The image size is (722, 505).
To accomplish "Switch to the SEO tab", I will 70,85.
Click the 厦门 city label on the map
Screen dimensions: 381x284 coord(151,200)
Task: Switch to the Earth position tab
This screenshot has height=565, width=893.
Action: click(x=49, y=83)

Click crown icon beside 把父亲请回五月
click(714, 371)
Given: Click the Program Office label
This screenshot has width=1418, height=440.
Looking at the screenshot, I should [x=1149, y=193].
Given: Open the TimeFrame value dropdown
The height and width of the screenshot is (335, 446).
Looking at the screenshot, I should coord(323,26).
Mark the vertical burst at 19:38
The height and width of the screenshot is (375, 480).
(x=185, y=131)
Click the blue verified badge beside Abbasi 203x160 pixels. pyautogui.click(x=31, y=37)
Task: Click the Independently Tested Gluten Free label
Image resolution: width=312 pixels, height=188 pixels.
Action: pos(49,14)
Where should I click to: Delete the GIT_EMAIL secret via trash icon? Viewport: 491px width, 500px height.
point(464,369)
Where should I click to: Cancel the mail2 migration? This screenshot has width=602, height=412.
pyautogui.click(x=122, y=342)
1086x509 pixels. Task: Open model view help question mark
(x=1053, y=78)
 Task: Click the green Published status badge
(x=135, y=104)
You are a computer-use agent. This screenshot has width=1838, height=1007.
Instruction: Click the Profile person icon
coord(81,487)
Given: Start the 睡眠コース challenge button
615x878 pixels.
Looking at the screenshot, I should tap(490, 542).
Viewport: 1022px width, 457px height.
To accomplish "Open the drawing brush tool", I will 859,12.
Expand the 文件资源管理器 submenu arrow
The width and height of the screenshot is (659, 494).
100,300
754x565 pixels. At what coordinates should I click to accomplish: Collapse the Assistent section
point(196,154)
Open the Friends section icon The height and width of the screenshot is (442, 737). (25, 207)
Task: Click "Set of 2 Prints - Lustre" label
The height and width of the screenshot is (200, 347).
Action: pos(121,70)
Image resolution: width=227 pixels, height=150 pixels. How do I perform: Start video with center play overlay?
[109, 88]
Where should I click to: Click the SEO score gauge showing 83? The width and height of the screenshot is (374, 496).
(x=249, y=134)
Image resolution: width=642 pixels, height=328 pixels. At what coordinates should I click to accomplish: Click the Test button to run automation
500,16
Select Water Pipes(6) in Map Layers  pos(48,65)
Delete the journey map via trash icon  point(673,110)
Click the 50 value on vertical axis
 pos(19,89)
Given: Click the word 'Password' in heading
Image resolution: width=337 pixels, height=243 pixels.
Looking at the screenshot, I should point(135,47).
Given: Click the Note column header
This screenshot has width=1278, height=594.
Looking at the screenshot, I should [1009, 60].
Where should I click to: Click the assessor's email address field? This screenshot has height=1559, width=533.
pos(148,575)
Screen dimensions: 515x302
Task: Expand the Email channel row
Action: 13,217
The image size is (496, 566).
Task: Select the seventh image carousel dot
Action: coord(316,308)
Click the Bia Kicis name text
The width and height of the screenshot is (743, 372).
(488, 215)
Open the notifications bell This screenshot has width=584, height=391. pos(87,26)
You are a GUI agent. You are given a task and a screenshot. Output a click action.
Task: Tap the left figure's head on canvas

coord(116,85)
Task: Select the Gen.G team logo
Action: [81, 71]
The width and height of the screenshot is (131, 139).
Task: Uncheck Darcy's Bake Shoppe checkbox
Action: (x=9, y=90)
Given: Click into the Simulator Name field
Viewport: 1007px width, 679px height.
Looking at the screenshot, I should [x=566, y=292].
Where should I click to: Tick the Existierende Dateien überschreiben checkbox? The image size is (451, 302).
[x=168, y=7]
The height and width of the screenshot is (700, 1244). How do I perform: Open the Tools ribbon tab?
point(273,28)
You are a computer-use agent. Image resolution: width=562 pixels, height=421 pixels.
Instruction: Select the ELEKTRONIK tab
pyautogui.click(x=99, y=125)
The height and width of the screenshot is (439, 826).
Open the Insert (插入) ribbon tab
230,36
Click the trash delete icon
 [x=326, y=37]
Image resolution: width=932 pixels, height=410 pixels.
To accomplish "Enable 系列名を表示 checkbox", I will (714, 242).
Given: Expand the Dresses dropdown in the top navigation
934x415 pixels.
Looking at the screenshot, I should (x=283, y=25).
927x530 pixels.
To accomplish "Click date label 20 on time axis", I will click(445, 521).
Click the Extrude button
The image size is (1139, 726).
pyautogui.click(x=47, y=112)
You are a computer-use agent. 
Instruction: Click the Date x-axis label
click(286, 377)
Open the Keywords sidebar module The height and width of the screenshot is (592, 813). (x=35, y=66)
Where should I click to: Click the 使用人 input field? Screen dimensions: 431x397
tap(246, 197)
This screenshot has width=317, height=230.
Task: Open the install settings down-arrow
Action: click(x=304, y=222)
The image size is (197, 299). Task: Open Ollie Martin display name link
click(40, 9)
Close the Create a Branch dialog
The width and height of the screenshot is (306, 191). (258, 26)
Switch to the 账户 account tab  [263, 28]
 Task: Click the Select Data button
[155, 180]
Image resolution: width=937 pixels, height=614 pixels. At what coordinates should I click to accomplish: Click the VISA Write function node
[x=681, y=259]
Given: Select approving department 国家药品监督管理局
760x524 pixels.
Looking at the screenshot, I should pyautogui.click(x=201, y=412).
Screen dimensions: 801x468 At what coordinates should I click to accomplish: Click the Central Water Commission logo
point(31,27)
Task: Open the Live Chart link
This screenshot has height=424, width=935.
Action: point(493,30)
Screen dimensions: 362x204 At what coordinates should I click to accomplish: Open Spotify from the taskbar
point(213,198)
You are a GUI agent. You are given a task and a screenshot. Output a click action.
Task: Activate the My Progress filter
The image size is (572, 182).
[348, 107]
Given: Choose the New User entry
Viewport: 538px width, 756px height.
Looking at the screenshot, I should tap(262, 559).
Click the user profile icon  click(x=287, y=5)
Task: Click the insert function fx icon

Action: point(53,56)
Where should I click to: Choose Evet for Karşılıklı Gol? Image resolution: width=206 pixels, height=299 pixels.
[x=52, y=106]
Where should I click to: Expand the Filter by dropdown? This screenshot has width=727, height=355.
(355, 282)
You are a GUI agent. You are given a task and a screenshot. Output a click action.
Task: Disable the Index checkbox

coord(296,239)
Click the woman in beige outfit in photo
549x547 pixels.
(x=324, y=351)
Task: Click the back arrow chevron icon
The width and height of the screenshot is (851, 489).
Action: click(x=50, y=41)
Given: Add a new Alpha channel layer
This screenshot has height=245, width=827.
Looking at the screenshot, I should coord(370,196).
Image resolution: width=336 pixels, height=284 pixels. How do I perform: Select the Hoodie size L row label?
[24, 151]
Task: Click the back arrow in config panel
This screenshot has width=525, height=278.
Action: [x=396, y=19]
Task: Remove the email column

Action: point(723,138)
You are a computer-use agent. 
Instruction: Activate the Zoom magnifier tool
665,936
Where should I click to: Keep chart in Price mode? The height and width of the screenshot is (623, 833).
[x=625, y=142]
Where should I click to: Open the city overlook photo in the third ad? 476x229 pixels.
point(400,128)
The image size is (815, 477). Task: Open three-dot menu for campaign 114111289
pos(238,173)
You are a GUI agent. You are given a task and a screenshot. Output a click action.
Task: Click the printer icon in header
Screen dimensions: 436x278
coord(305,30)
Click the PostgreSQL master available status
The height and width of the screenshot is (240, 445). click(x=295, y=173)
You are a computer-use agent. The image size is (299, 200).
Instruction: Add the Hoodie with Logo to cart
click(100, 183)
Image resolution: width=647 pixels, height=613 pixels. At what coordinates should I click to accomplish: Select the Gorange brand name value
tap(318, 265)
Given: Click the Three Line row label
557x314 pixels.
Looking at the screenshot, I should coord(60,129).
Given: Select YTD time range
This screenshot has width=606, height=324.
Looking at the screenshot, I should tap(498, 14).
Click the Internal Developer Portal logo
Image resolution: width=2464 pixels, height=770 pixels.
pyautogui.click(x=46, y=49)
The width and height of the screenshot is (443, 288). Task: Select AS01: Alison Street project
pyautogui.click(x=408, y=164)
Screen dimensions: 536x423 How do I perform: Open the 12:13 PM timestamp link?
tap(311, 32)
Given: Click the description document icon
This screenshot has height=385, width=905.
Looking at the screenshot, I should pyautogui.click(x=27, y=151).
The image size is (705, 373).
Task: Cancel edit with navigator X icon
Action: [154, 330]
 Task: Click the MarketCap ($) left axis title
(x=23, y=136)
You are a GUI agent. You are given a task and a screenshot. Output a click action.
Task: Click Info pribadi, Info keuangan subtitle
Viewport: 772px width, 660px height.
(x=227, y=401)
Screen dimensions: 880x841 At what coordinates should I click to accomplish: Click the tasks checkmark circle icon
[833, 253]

▬▬▬▬▬▬

• _Try it_
Look through the material for "header". Copy each line that has it.

• _Response to this exercise_
Given: Click the Note column header
Task: Click the printer icon in header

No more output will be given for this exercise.